Task goal: Please state how many lines in the records that follow include "computer", with no other output.

Records from a data collection:
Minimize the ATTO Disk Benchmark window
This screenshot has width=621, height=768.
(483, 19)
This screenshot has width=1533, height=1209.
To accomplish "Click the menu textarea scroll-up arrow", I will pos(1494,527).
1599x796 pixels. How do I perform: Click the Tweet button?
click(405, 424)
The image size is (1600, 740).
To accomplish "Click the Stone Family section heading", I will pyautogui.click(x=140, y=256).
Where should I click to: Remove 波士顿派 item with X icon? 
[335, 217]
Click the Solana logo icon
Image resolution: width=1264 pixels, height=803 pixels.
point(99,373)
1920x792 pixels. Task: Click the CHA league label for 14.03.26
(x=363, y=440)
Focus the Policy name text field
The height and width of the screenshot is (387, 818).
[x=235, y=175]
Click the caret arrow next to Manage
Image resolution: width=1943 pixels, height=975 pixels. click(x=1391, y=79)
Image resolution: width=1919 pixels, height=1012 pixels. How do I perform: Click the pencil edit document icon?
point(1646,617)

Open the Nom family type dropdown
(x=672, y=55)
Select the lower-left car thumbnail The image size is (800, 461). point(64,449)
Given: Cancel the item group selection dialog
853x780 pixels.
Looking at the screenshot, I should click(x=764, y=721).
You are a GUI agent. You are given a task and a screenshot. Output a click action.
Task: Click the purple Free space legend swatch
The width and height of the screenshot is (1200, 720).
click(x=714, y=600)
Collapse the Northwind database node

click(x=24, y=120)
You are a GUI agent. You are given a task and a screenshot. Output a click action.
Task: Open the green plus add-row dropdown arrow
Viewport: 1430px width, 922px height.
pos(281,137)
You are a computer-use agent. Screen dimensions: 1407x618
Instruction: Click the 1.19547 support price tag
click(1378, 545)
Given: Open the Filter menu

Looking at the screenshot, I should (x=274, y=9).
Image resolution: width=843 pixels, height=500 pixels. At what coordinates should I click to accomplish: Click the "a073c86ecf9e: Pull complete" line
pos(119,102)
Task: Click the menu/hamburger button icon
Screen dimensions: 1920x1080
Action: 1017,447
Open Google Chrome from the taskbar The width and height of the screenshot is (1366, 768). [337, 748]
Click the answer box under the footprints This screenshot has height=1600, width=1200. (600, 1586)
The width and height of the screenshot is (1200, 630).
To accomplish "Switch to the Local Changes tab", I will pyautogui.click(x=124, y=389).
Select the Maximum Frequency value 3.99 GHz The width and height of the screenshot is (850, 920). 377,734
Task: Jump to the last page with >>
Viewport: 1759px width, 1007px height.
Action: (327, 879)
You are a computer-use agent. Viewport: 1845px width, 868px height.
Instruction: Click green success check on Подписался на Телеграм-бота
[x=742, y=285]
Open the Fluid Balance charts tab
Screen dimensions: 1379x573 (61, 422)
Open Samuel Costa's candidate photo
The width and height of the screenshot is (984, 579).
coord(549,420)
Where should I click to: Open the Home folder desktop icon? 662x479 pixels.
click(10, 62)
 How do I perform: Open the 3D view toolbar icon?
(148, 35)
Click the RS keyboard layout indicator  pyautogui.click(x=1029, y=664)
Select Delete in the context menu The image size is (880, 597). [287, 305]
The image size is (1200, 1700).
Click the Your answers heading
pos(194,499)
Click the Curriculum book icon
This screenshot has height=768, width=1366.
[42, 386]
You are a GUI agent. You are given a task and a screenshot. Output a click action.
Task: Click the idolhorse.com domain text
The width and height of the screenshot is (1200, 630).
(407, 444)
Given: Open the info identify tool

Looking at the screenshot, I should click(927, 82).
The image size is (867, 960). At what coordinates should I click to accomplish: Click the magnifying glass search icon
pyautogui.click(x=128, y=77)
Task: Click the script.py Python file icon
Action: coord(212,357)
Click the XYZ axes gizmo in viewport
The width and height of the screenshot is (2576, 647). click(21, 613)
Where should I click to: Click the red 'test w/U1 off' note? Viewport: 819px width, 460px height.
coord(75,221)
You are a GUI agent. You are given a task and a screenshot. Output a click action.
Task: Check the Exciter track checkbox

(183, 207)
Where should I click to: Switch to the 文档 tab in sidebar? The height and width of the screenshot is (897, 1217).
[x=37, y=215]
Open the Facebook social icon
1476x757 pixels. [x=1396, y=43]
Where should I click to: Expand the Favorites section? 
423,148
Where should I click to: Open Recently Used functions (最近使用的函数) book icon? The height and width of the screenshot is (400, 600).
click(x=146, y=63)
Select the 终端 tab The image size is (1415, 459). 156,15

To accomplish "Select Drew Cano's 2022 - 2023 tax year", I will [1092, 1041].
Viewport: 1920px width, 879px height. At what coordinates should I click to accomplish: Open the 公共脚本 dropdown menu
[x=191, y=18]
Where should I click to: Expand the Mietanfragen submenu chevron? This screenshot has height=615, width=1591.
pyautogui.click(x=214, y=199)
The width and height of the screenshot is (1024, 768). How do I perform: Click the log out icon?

Answer section: 2